### Seçilen metin
####################

ŞemdinliHaber

Hatip Dicle: İlk iş 5 bölge meclisini örgütlemek

Güncel

DTK eşbaşkanlığına Selma Irmak’la birlikte seçilen Hatip Dicle, DTK’nin yeni dönem çalışmaları, örgütlenmesi, ulusal kongre ve çözüm süreciyle ilgili Özgür Gündem gazetesinin sorularını yanıtladı.

İki günlük röportajda Dicle, PKK lideri Abdullah Öcalan’ın “DTK proto (çekirdek) Kuzey Kürdistan Meclisi’dir” tanımını hatırlattı. Bugünkü temsili demokrasinin sorgulanır hale geldiğini belirten Dicle, Kuzey Kürdistan Meclisi olarak DTK’nin 5 özerk bölgede köylere kadar meclisler şeklinde çalışacağını söyledi. Hatip Dicle’nin anlatımına göre meclisleşmeler için önümüzdeki 3 ay içinde pilot bölge çalışmalarına başlanacak. İlk iş olarak 5 bölge meclisini aynı DTK gibi örgütleyecek.

Kürtlerin çok süratle Ulusal Kongre’yi örgütlemeleri, ortak savunma gücünü kurmaları gerektiğini belirten DTK Eşbaşkanı Hatip Dicle, “1. Emperyalist Paylaşım Savaşı’nda olduğu gibi Kürtlerin 100 yıl daha köle yaşamaması için mutlak suretle hem siyasi, hem askeri örgütlenmelerini tamamlamaları lazım. Aksi takdirde daha kötü bir gerçeklikle yüzyüze kalabiliriz” dedi.

Kongre ile birlikte DTK’nin yeni bir misyon tarifine gittiği söylenenler arasında. Yeni dönem DTK’nin bir değerlendirmesini yapabilir misiniz? 

DTK biliyorsunuz 2007 yılında Sayın Öcalan’ın bir projesi olarak başladı aslında. Yani 1999’da esir edilmesinden, rehin alınmasından sonra, müthiş bir yoğunlaşma yaşadığını ifade etti. Artık yepyeni bir paradigma süreci başlanacağını ilan etti. Yepyeni dönem başladı; öz olarak demokratik Türkiye cumhuriyeti ve özerk demokratik Kürdistan. Böyle bir ana program hedefi belirledi.

####################

### Verilen kayıtlar
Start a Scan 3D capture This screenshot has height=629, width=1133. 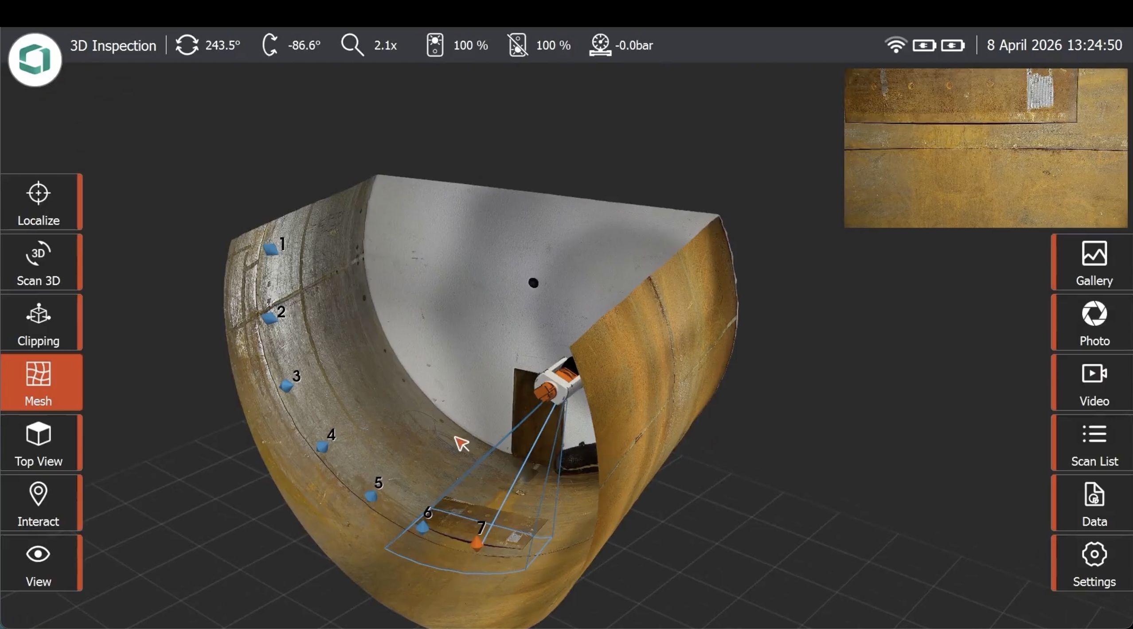point(39,262)
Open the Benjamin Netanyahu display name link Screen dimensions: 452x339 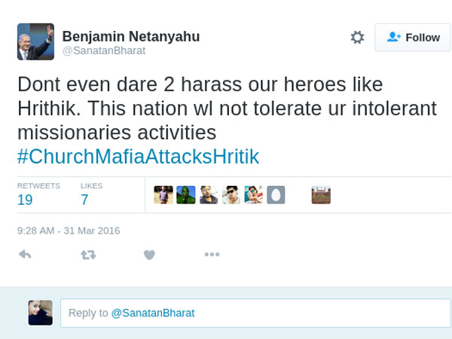[x=130, y=36]
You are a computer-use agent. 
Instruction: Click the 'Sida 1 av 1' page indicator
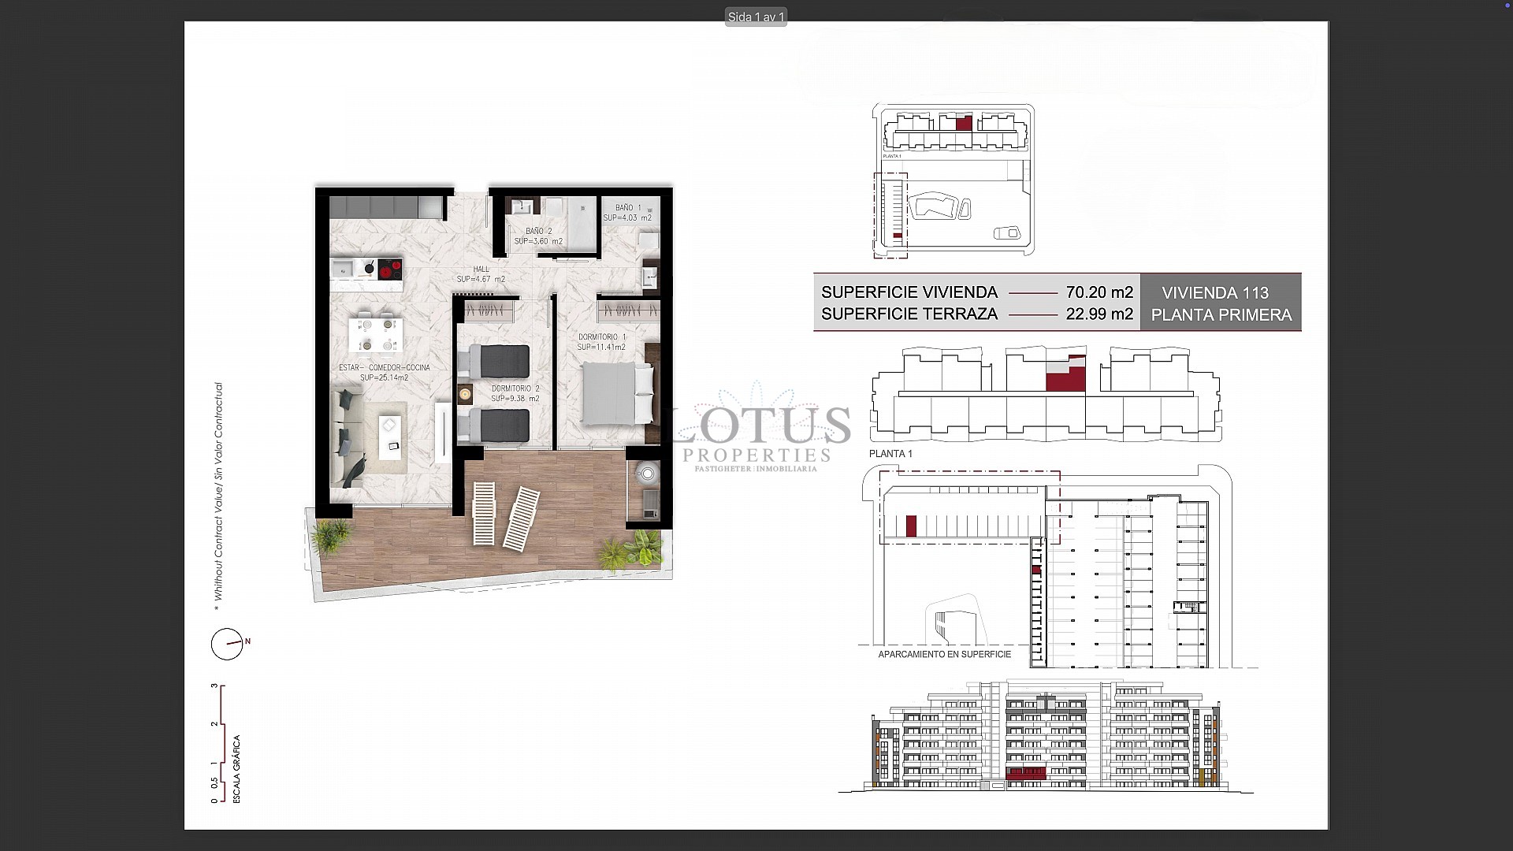[x=755, y=16]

####################

### Görevler
1. Hatip Dicle haberine göre meclisleşmeler için pilot bölge çalışmalarına ne zaman başlanacak?
2. Lütfen Hatip Dicle haberini son cümlesinden sonra sürdürün.

### Yanıtlar
1. Önümüzdeki 3 ay içinde.

2.
Tabi biz uzun yıllar demokratik özerkliğin ne olduğunu, daha önceki sistemlerden ne farkı olduğunu anlatmaya çalıştık. Uzun zaman bunu yaptık. Demokratik özerklik nedir? Demokratik ulusla neyi kastediyoruz? DTK niçin vardır? Bunlar belli ölçülerde anlaşıldı. DTK yürüyüşü 2007 yılında başladı. 2009 yılında çok ağır operasyonlara tabi tutulduk. Siyasi soykırım operasyonları olarak adlandırdık o operasyonları. Ve bundan en büyük darbeyi de Demokratik Toplum Kongresi örgütlenmesi aldı. Yani adeta bugünkü “paralel devlet” denen Fettullah Gülen Cemati, Kürdistan’da gelişmesinin önünde bizleri en büyük engel görerek, AKP’nin de onayını alarak, (biliyorsunuz o zaman koalisyon halindeydiler) fiilen bir soykırım operasyonu yürüttüler. Binlerce Kürt siyasetçisi içeriye alındı. Öyle olmasaydı, o 5 yılımız çalınmasaydı, belki biz şu an yeni bir aşama değil, daha farklı şeyleri tartışacaktık. 

5 BÖLGE KENDİ İÇİNDE ÖZERK

Nedir ‘yeni aşamadan’ kastettiğiniz?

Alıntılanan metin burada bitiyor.